## START INPUT
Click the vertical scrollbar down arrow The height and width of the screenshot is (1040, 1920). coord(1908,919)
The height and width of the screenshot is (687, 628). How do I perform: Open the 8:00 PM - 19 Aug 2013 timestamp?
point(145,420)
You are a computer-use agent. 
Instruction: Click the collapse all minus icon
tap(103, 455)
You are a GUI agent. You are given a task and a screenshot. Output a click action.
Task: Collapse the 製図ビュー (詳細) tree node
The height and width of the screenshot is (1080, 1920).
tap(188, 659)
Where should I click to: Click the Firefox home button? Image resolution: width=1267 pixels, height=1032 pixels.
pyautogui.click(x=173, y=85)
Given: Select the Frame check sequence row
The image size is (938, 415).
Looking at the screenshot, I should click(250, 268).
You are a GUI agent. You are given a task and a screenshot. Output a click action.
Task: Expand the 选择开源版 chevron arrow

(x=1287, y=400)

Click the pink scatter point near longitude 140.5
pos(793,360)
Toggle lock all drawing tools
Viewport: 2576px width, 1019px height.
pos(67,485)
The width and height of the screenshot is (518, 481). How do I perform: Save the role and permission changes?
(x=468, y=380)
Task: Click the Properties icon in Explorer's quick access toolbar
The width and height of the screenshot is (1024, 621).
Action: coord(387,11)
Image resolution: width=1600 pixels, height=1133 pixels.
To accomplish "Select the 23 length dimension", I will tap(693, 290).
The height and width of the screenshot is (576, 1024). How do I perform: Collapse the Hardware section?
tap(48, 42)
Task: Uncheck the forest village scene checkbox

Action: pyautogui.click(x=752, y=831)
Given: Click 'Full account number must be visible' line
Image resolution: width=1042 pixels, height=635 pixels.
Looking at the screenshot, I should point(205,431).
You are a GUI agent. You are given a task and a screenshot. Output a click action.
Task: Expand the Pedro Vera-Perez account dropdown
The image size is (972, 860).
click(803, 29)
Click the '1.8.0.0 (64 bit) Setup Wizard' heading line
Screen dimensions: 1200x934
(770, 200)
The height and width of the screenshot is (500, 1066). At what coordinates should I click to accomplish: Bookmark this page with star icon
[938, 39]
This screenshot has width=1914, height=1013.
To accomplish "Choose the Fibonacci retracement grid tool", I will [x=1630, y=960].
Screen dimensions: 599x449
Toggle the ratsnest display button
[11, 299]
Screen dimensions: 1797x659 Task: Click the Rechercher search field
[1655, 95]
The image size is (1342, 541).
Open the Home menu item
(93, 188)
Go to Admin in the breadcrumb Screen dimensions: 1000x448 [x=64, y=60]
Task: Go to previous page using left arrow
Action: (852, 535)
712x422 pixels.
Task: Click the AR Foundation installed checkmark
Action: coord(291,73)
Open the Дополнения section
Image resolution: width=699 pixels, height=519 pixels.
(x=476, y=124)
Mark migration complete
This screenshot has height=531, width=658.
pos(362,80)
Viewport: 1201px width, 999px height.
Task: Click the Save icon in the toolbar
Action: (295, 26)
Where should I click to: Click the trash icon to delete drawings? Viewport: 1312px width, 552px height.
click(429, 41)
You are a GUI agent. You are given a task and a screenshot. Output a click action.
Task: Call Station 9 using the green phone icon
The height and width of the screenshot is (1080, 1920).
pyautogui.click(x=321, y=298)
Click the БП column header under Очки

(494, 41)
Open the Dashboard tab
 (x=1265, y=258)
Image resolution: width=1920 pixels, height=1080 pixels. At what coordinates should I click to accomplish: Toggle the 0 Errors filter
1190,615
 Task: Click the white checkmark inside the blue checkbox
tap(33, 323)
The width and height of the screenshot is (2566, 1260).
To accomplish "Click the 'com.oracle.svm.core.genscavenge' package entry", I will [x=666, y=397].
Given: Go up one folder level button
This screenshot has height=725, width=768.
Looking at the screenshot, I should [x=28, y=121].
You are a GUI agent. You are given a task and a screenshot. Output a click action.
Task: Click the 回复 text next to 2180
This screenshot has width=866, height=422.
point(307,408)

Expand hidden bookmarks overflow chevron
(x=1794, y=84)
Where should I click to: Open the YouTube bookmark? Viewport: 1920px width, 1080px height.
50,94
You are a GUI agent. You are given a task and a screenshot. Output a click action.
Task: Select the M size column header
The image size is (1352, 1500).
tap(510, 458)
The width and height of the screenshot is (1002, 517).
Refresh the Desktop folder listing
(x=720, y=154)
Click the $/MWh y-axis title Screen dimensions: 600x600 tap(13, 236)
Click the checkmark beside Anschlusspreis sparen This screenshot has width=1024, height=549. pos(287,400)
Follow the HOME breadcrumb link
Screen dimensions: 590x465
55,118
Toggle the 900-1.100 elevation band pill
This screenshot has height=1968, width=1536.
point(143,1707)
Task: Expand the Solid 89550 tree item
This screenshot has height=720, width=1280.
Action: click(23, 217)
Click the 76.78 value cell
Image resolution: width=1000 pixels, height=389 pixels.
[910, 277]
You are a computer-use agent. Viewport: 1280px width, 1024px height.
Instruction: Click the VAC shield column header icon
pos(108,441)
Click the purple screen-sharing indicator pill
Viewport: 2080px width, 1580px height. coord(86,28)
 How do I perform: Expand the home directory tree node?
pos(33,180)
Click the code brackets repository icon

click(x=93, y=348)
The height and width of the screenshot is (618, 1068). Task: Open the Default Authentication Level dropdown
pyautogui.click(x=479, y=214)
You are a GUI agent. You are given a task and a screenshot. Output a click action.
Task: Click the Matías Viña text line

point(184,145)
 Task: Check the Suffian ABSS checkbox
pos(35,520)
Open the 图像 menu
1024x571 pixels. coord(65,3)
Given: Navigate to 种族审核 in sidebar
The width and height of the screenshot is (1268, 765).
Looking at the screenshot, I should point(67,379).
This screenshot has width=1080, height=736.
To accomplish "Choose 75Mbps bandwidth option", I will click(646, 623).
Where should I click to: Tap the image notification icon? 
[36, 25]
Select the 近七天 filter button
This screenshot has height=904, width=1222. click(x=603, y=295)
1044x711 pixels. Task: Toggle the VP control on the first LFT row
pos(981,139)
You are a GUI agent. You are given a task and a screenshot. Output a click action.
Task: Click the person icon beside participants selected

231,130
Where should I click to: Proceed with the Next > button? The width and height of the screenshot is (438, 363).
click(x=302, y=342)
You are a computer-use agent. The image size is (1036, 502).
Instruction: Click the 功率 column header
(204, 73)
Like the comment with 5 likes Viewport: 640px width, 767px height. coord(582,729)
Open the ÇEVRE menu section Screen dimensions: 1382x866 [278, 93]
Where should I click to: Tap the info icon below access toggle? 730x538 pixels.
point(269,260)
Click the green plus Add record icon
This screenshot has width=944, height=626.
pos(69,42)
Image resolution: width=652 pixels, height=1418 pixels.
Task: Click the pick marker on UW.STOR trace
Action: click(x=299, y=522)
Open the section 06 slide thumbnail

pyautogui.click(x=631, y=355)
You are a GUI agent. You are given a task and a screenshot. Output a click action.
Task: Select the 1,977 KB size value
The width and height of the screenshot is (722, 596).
## END INPUT
INSTRUCTION:
Arrange the part of the listing above that opens with the line containing "Follow the HOME breadcrumb link" and closes with the line containing "point(184,145)" as a numbered list, leaving out any blank lines.

ANSWER TO THE TASK:
1. Follow the HOME breadcrumb link
2. Screen dimensions: 590x465
3. 55,118
4. Toggle the 900-1.100 elevation band pill
5. This screenshot has height=1968, width=1536.
6. point(143,1707)
7. Task: Expand the Solid 89550 tree item
8. This screenshot has height=720, width=1280.
9. Action: click(23, 217)
10. Click the 76.78 value cell
11. Image resolution: width=1000 pixels, height=389 pixels.
12. [910, 277]
13. You are a computer-use agent. Viewport: 1280px width, 1024px height.
14. Instruction: Click the VAC shield column header icon
15. pos(108,441)
16. Click the purple screen-sharing indicator pill
17. Viewport: 2080px width, 1580px height. coord(86,28)
18.  How do I perform: Expand the home directory tree node?
19. pos(33,180)
20. Click the code brackets repository icon
21. click(x=93, y=348)
22. The height and width of the screenshot is (618, 1068). Task: Open the Default Authentication Level dropdown
23. pyautogui.click(x=479, y=214)
24. You are a GUI agent. You are given a task and a screenshot. Output a click action.
25. Task: Click the Matías Viña text line
26. point(184,145)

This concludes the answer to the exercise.